→ EXERCISE DETAILS: Transcribe the data exactly, omitting whatever pictures it holds.

Screenshot grounding data:
========
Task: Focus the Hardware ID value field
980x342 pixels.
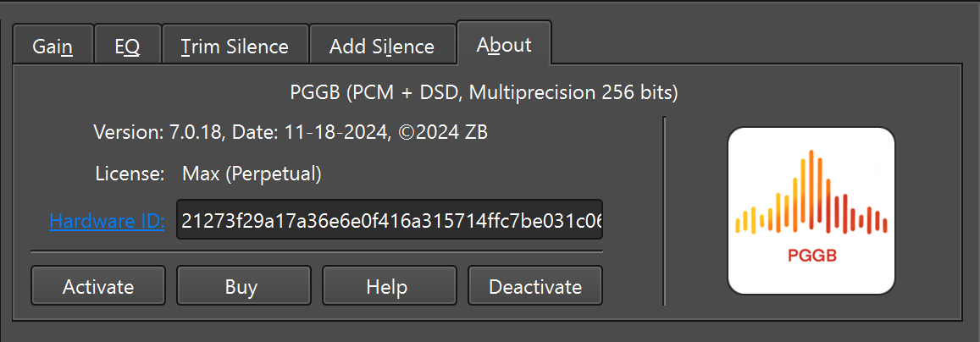Action: pyautogui.click(x=390, y=220)
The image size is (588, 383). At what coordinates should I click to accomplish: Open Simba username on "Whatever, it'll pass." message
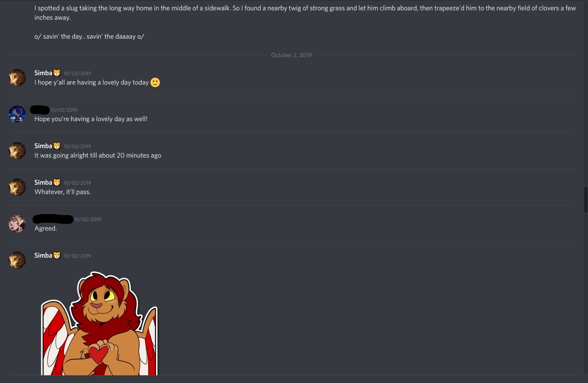pos(43,182)
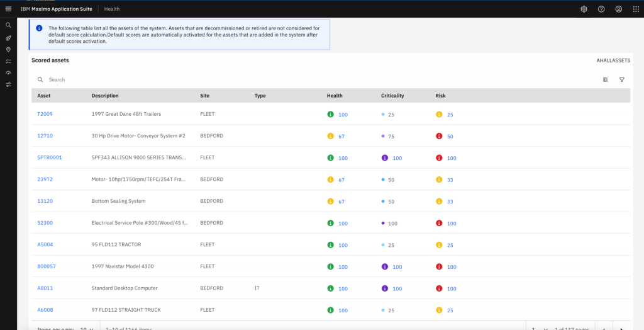Click the Scored assets search field
644x330 pixels.
tap(189, 80)
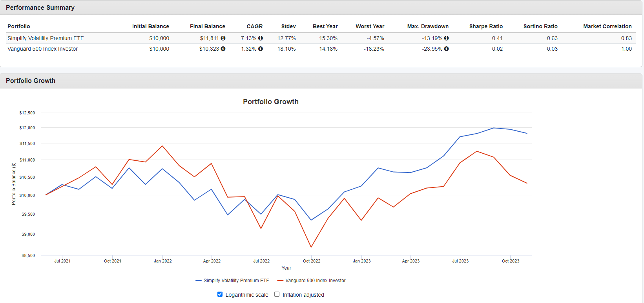The image size is (644, 303).
Task: Collapse the gray Portfolio Growth panel header
Action: [31, 81]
========
→ SOLVED PROBLEM:
Task: Focus the Hardware ID value field
980x342 pixels.
Action: pyautogui.click(x=390, y=220)
The image size is (588, 383). At what coordinates should I click to accomplish: Open Simba username on "Whatever, it'll pass." message
pos(43,182)
Click the Scored assets search field
644x330 pixels.
tap(189, 80)
The image size is (644, 303).
Task: Collapse the gray Portfolio Growth panel header
Action: [31, 81]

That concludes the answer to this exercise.